Non viene specificato in modo esplicito, ma tra gli Stati più pericolosi figurano senza dubbio Russia e, soprattutto, Cina. Anche perché, come era già stato ricordato anche da Linkiesta, sono numerosi i casi in cui Pechino si è servita di reti professionali come LinkedIn per assoldare agenti e informatori.
Il caso di Dickson Yeo, professore della George Washington University, è da manuale: nel tentativo di trovare informazioni da girare al governo cinese, aveva creato un network con funzionari del dipartimento di Stato, personale del Pentagono, ed ex comandanti militari. Lo stesso vale per l’ex comandante della CIA Kevin Mallory, che per aver passato informazioni alle spie cinesi è stato condannato a 20 anni di prigione.
Secondo quanto dichiara al Financial Times il direttore generale del MI5, Ken McCallum, piattaforme del genere sono inondate da profili falsi (LinkedIn ne ha rimossi 33,7 milioni solo tra gennaio e giugno del 2020) e attacchi di questo tipo vengono condotti «su scala industriale».
La campagna “Think Before You Link” allora sfrutta le conoscenze ottenute dai servizi segreti, le indicazioni di esperti di scienza del comportamento e le operazioni dei partner dei Five Eyes (l’alleanza di intelligence tra Regno Unito, Canada, Stati Uniti, Nuova Zelanda e Australia) che hanno condotto, seguendo le indicazioni dello stesso CPNI, campagne simili nei rispettivi Paesi. La stessa Gran Bretagna ne aveva fatta una, come test, tre anni fa. Ora è stato deciso di passare a un livello più esplicito.
Sulla questione Cina, però, il governo di Boris Johnson dimostra di aver adottato una politica ambivalente.
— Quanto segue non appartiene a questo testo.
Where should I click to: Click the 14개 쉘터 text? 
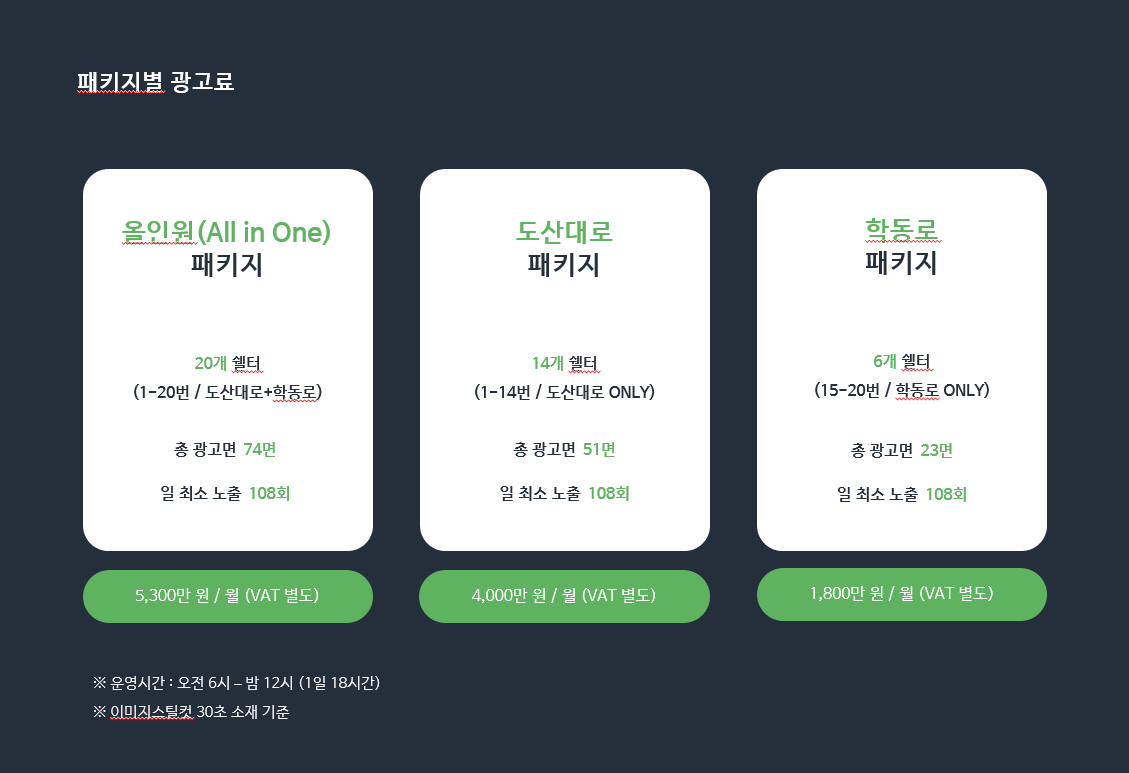pyautogui.click(x=565, y=363)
Secondo quanto dichiarato nella Defence and Security Review pubblicata a metà marzo, l’obiettivo è quello di investire per migliorare «la capacità di rispondere alla sfida sistemica che la Cina pone alla nostra sicurezza, alla nostra prosperità e ai nostri valori – e a quelli dei nostri partner e alleati».
C’è consapevolezza del rischio, ma al tempo stesso, continua il testo, «cercheremo una relazione positiva sia sul piano commerciale che su quello degli investimenti, accertandoci che la sicurezza nazionale e i nostri valori siano protetti».
Ci si muove a metà tra avvertimento e conciliazione. Ma la sensazione è che lo spirito di tutta l’operazione si ritrova nelle dichiarazioni del vicedirettore della divisione del controspionaggio dell’FBI, Alan Kohler, raccolte dal Financial Times. Adesso, spiega, «le spie straniere dovranno superare l’azione di cinque Paesi uniti che lavorano in partnership per contrastare le loro azioni ostili».